The Brew Guru tastes Budweiser American Ale, or, This must be what they wanted but I can't imagine why

When it comes to up-front declarations of beer snobbery, it doesn’t get any less subtle than a non-twist-off cap. The beer you deign to drink declares, before it has even graced your palate, that you require help consuming it. “Find an implement, caveman. Evolve or remain parched.”
It’s a pomposity that can be tolerated for a beers above a certain threshold – for The Brew Guru, it’s about $6 a six-pack, maybe $7. Anything below that – except brews way below, i.e. returnable bottles – reeks of false airs.

Today’s featured beer puts on a lot of airs: atop, outside and inside the bottle.

This week’s brew: Budweiser American Ale

Style: The Budmasters claim they’ve created an entirely new style, but if it looks like an amber ale, swims like an amber ale and quacks like an amber ale...

Brewed by: Anheuser-Busch Inc., St. Louis.

Availability: It’s a Bud.

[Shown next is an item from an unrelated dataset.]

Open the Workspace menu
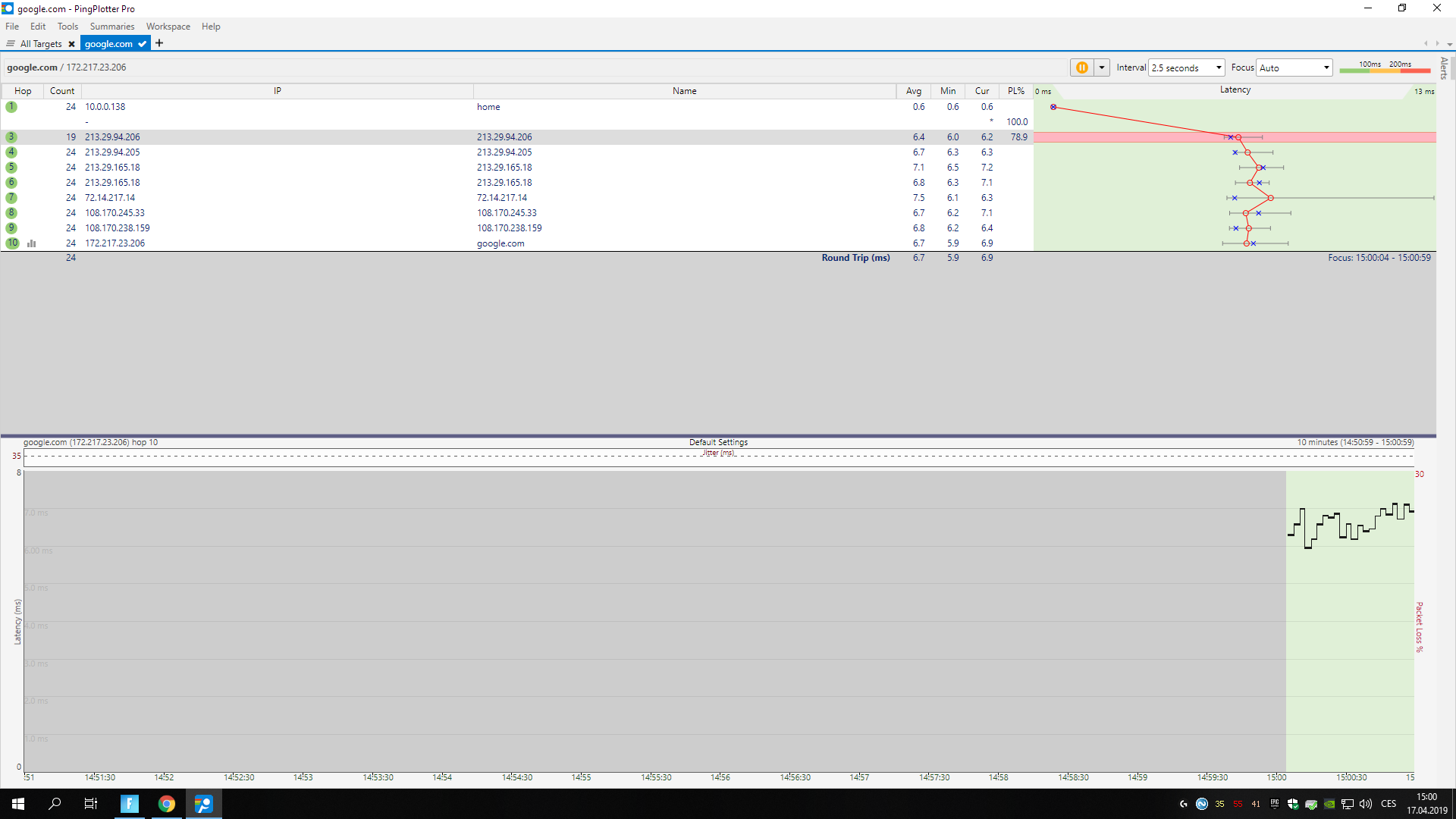The image size is (1456, 819). [x=168, y=27]
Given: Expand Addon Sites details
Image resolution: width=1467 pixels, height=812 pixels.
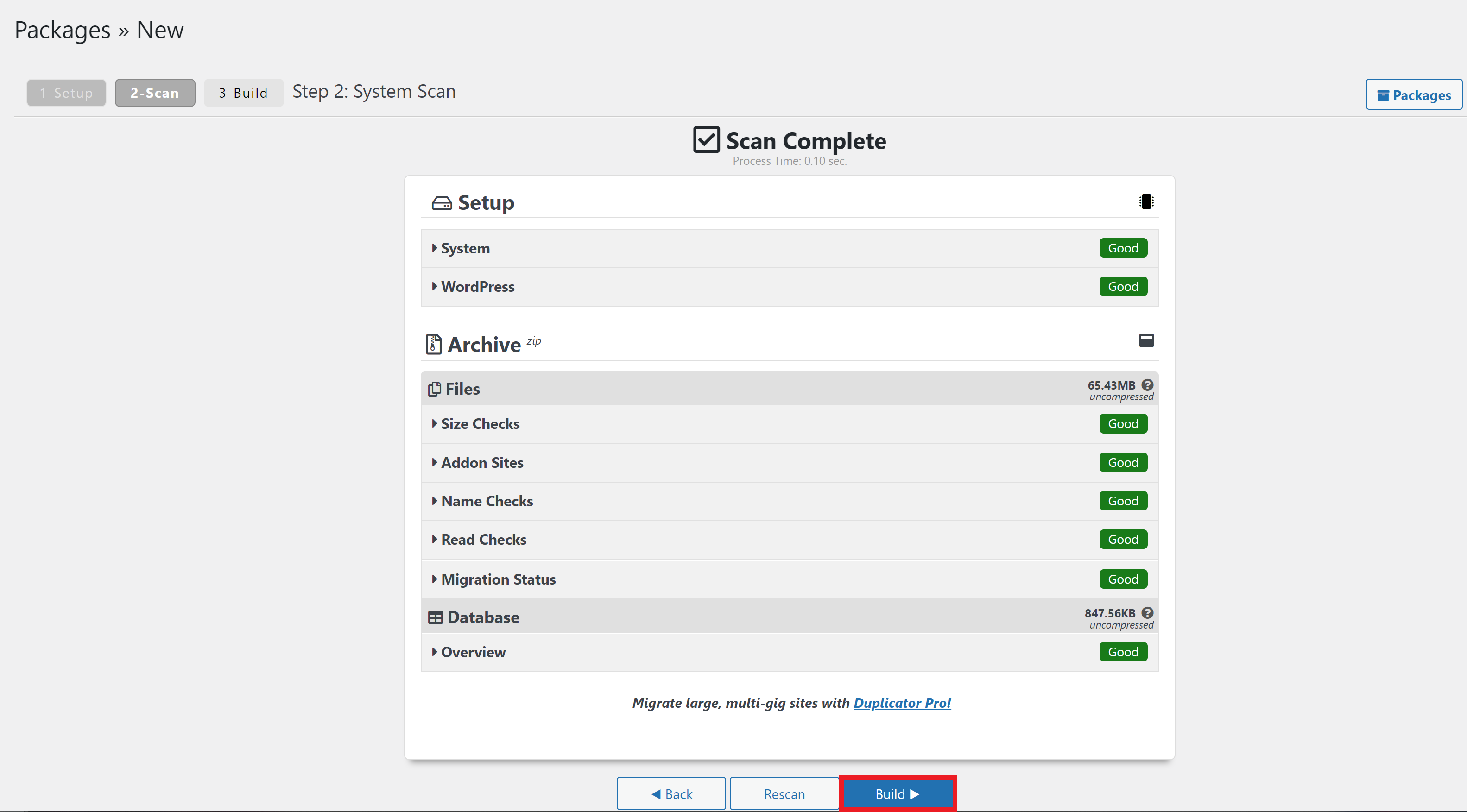Looking at the screenshot, I should pos(482,462).
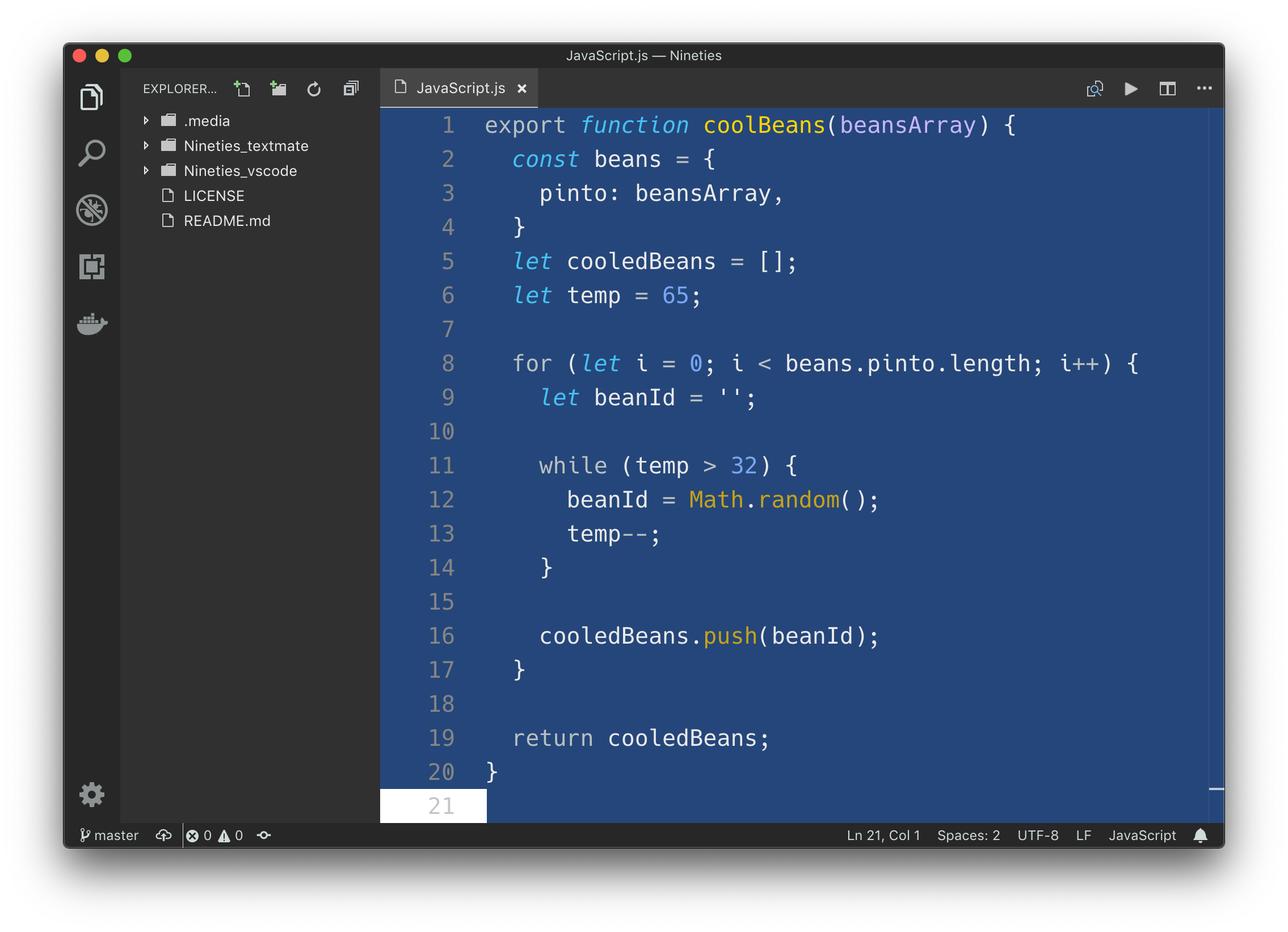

If the answer here isn’t “everywhere,” someone isn’t doing his job.

What it’s like: Samuel Adams Boston Lager if it were brewed by Bud.

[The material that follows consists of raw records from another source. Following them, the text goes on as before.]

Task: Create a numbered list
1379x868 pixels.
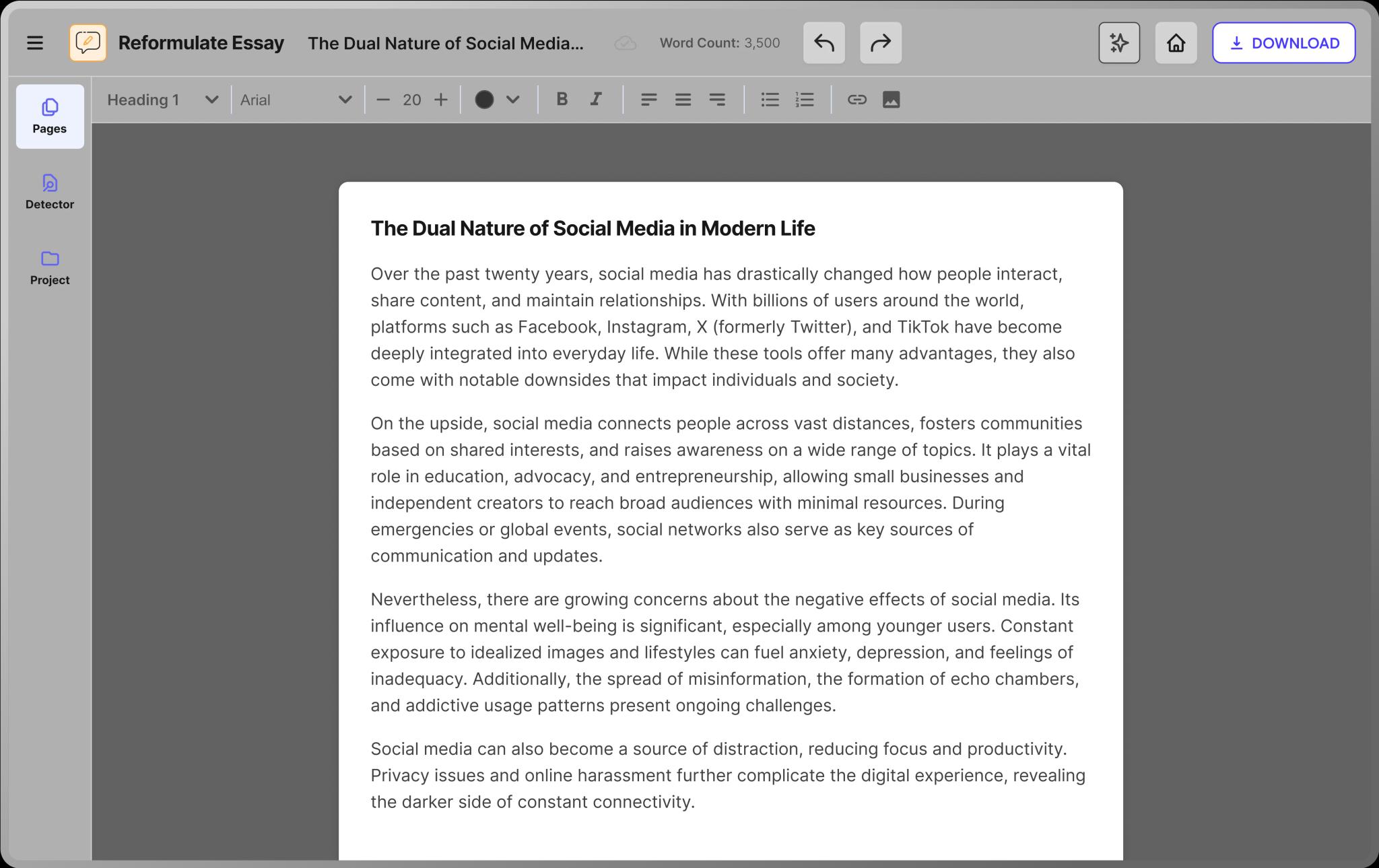Action: tap(805, 100)
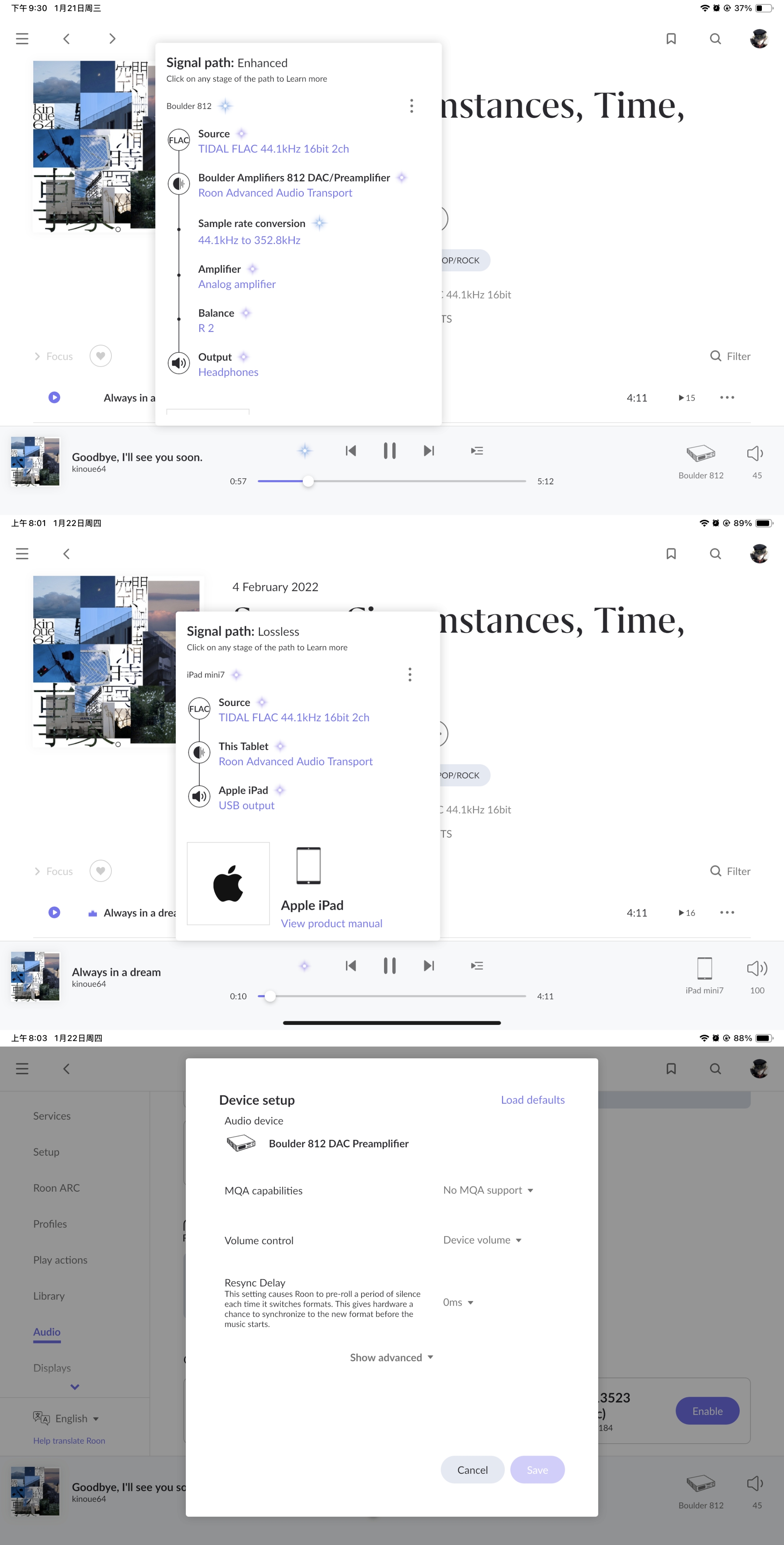Select Roon ARC in settings sidebar
This screenshot has height=1545, width=784.
click(56, 1188)
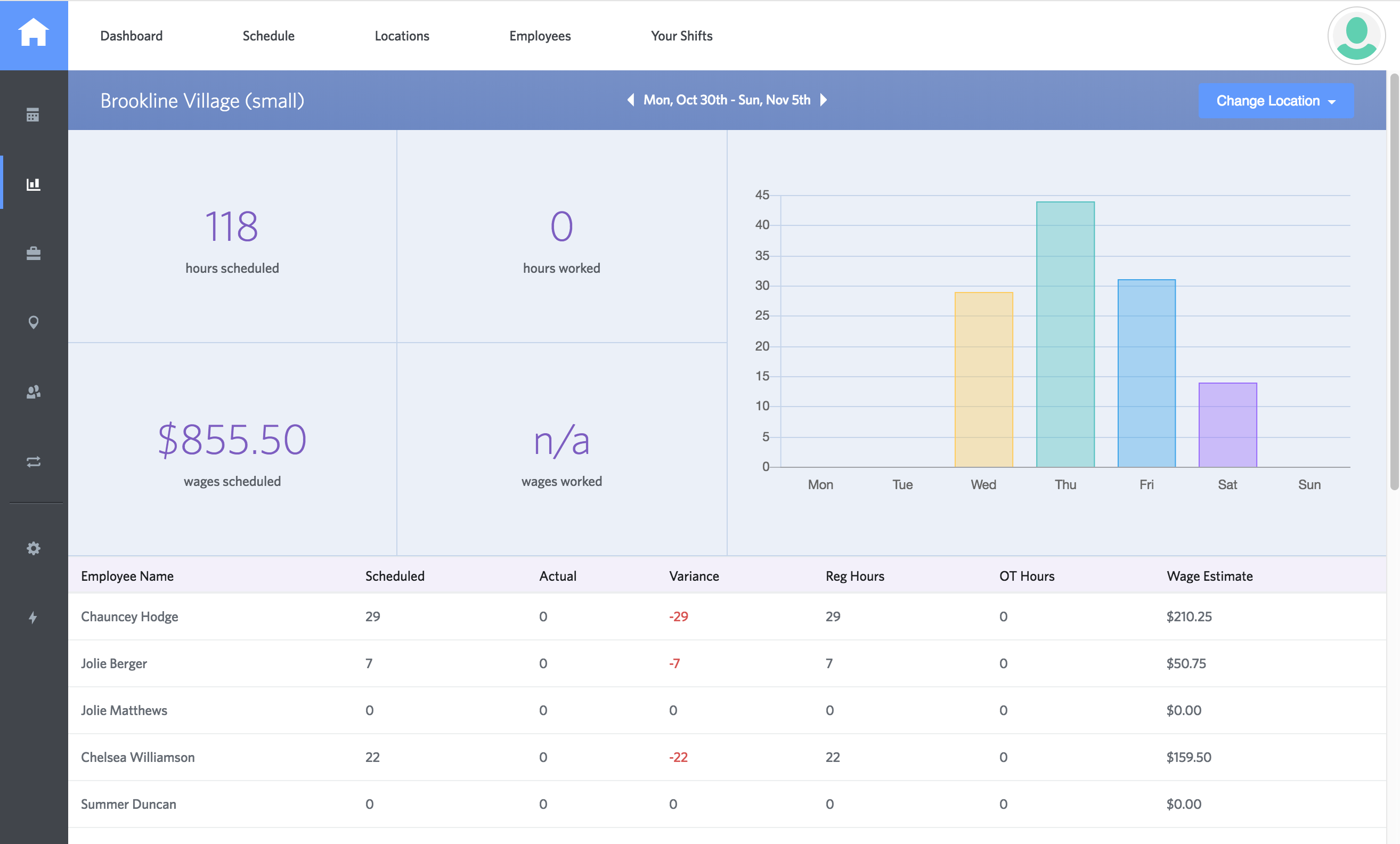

Inside the glass: This foray into a microbrew style by America’s biggest macrobrewer is a significant departure from its Bud labelmates. It’s all malt, meaning it lacks adjuncts like corn or rice, and it boasts Cascade hops – the backbone of many great American pale ales. And it toes the line, appearance-wise: a lovely rusty, caramel-malt amber and a creamy head. But get closer to the glass and it falls flat. A thin aroma foreshadows a similarly thin flavor. There’s a fleeting ale bitterness, but it’s gone before anything really registers because it’s riding on a flimsy grain chassis. The macrobrewers clearly believe the benefit of watering down the malt body is drinkability, in terms of “less filling.” Never mind whether anyone will actually want to drink more.

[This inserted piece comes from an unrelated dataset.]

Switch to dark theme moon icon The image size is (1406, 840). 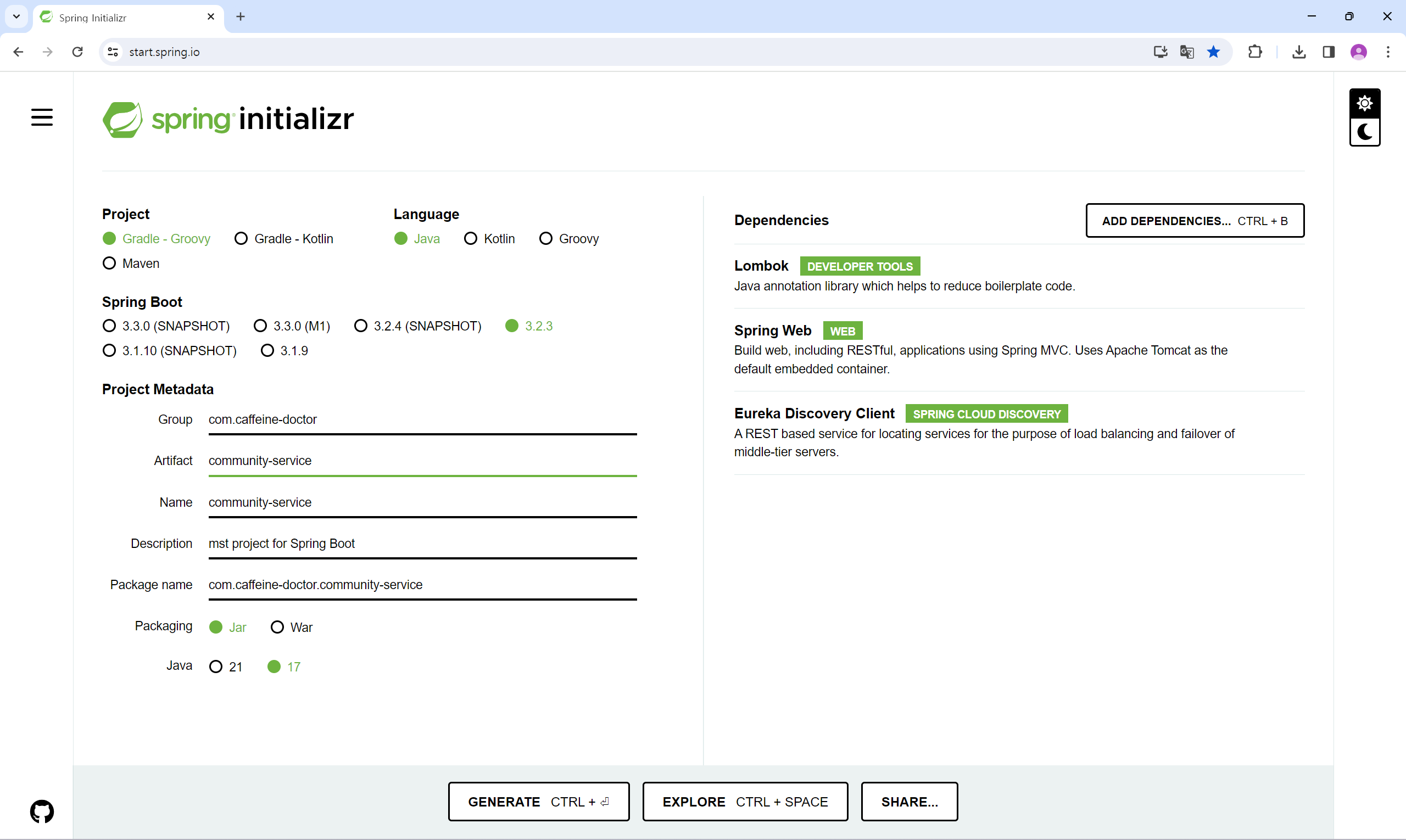tap(1364, 132)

Backwash: The Brew Guru doesn’t believe that the beer minds at Anheuser-Busch couldn’t make this beer what it purports to be. They could craft and mass-produce a beer to please microbrew fans, but at some point a compromise was made. It may have been to keep costs down. Or perhaps because they don’t really want the microbrew drinker, but instead the macro drinker who aspires to micros. If the latter is the case, it’s a misguided decision – for that consumer, American Ale is just a gateway beer to similar but better choices like Sam Adams or Goose Island Honker’s Ale. Either way, American Ale won’t fool any real microbrew fans.